Von diesem Kuriosum abgesehen, stellt sich die Frage, wie aktuell ist Jules Verne wirklich. Und da ergibt sich Erstaunliches. Nicht nur, daß die amerikanischen Raketen nach wie vor unweit jener Stelle starten, an der Jules Verne seine Riesenkanone bauen ließ - vielleicht spielen dabei Äquatornähe und das Meer ringsum als „weicheres Medium“ bei Landungen tatsächlich eine Rolle -, auch Bahngeschwindigkeit, Startfenster, Bremsraketen, Luftwiederaufbereitung und manch andere technische Details sind schon bei ihm Grundvoraussetzungen erfolgreicher Raumfahrt. Sicher kann man einen Hundekadaver nicht einfach - wie im Text beschrieben - zur Luke hinaus in den Weltraum schieben, die Wirkungen von Startdruck, Reibung in der Atmosphäre und Schwerelosigkeit sind ebenfalls unterschätzt, aber was tut das schon. Wichtiger als solche Einzelheiten ist wohl Jules Vernes Erkenntnis, daß Raumfahrt eine friedliche Nutzung der Technik voraussetzt und daß sie - auch wenn im vorliegenden Fall von den USA realisiert - eine Sache der gesamten Menschheit ist. Nicht ohne Humor beschreibt er, wie die finanziellen Mittel für den Mondflug in verschiedenster Höhe in den einzelnen Ländern aufgebracht werden.

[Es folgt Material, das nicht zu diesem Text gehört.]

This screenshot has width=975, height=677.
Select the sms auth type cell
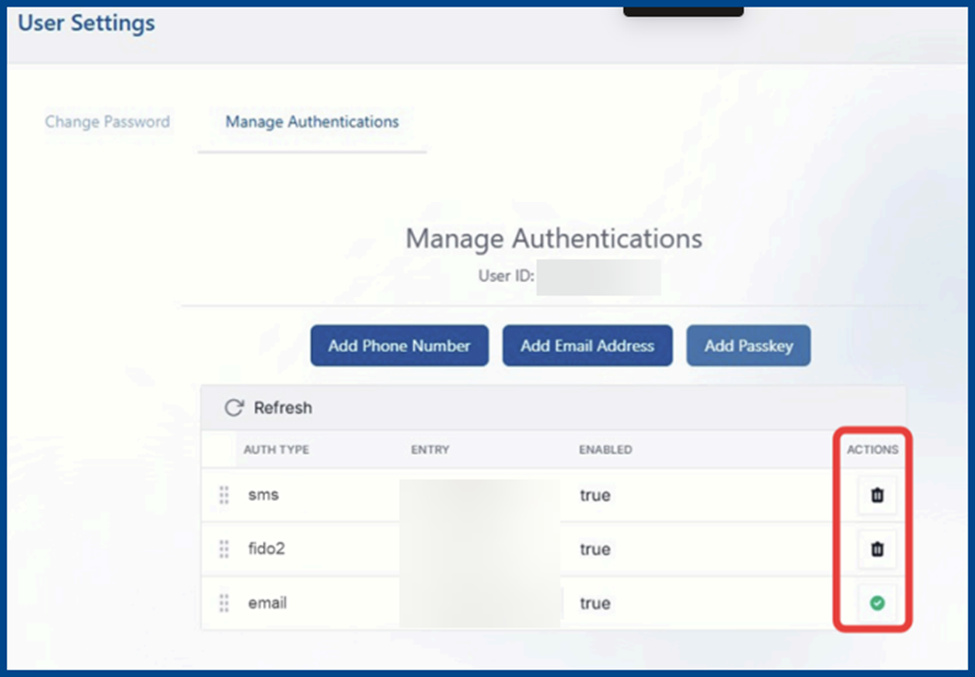pyautogui.click(x=263, y=495)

Die Idee internationaler Zusammenarbeit ließ sich schon zu Lebzeiten Jules Vernes nicht verwirklichen. Der Deutsch-Französische Krieg 1870/71 zerstörte derartige Visionen; in den letzten Büchern gab Jules Verne pessimistischen Gedanken Raum. Den Ersten Weltkrieg hat er nicht mehr erlebt; er starb, verehrt und geachtet, am 24. März 1905 in Amiens.

Unterdessen scheint aus der aufstrebenden industriellen Gesellschaft eine stagnierende postindustrielle zu werden, die Utopien wurden zu Antiutopien, der Rationalismus gerät in Verruf. Kommt auch noch der Posthumanismus? Angesichts solcher Entwicklungen und Befürchtungen wirken Jules Vernes Bücher erfrischend alternativ, auch wenn sie schon über hundert Jahre alt sind.